Uno studio della Duke University pubblicato su Nature Communications ha scoperto il fattore chiave alla base dell’inefficacia dei trattamenti combinati per far fronte all’antibiotico resistenza: l’“egoismo” dei batteri.
I batteri resistenti agli antibiotici, in particolare quelli resistenti agli antibiotici beta-lattamici come la penicillina, producono enzimi che degradano i farmaci. Nei trattamenti combinati, gli inibitori colpiscono questi enzimi per ripristinare l’efficacia degli antibiotici.
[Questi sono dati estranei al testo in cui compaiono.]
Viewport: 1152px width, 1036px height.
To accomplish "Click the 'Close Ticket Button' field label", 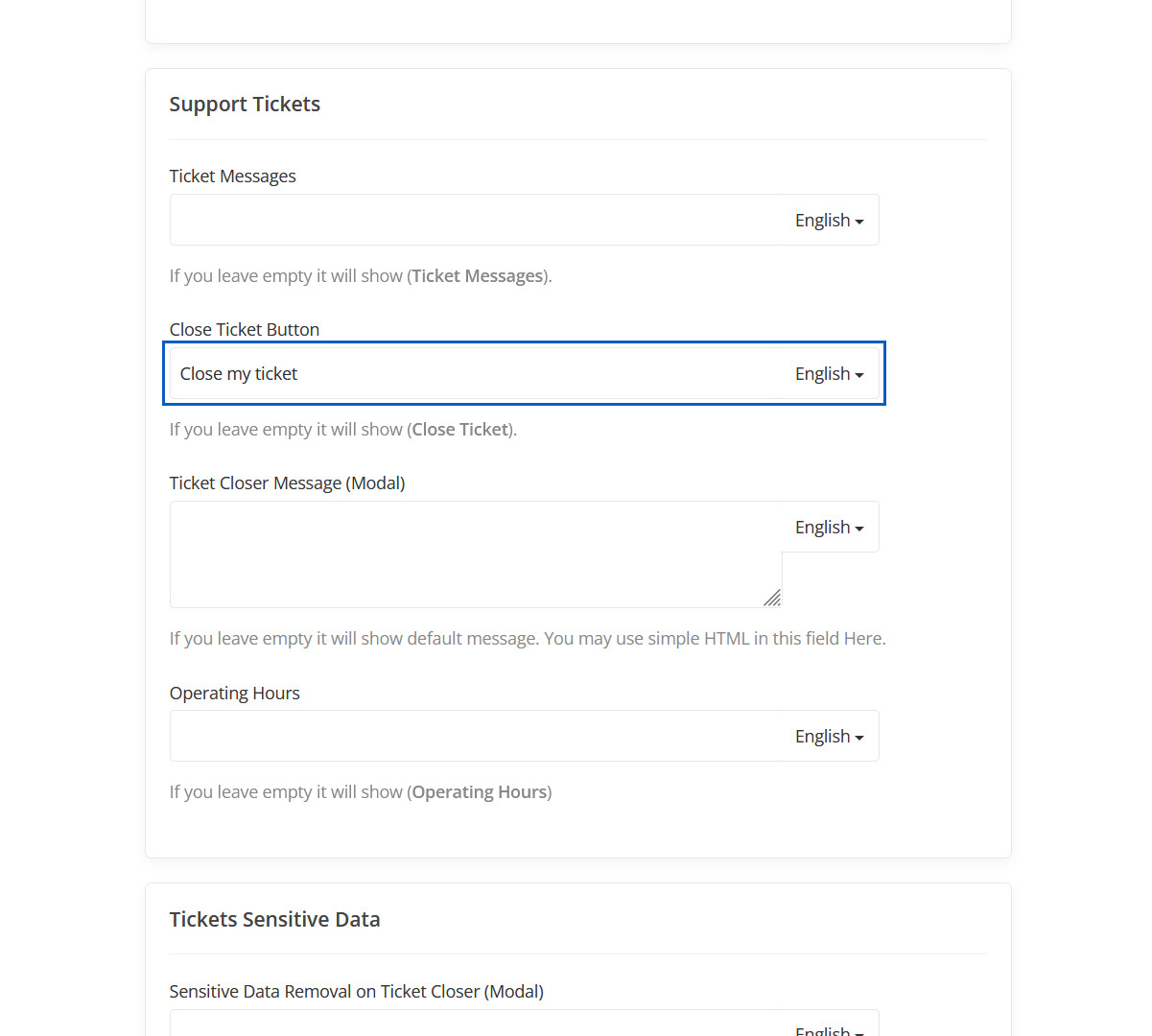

I ricercatori hanno scoperto che i tratti genetici dei batteri determinano se agiscono in modo egoistico o altruistico con i loro enzimi di resistenza. I ceppi egoisti accumulano l’enzima, a vantaggio solo di se stessi, mentre i ceppi più altruisti permettono anche ad altri batteri di trarne beneficio. Lo studio ha rilevato che i batteri egoisti hanno maggiori probabilità di prosperare dopo il trattamento, mentre quelli più generosi permettono alle popolazioni sensibili di sopravvivere.
Questa scoperta ha evidenti e importanti implicazioni cliniche. Suggerisce innanzitutto agli operatori sanitari di considerare il ceppo specifico dei batteri quando prescrivono i trattamenti. La creazione di combinazioni di antibiotici mirate ai batteri egoisti potrebbe ridurre al minimo lo sviluppo di ulteriori resistenze. Resta poi da sviluppare inibitori più efficaci per penetrare le membrane batteriche e combattere meglio i ceppi resistenti.
Fonte
Ma HR et al. Private benefit of β-lactamase dictates selection dynamics of combination antibiotic treatment. Nat Commun 2024 ;15(1):8337.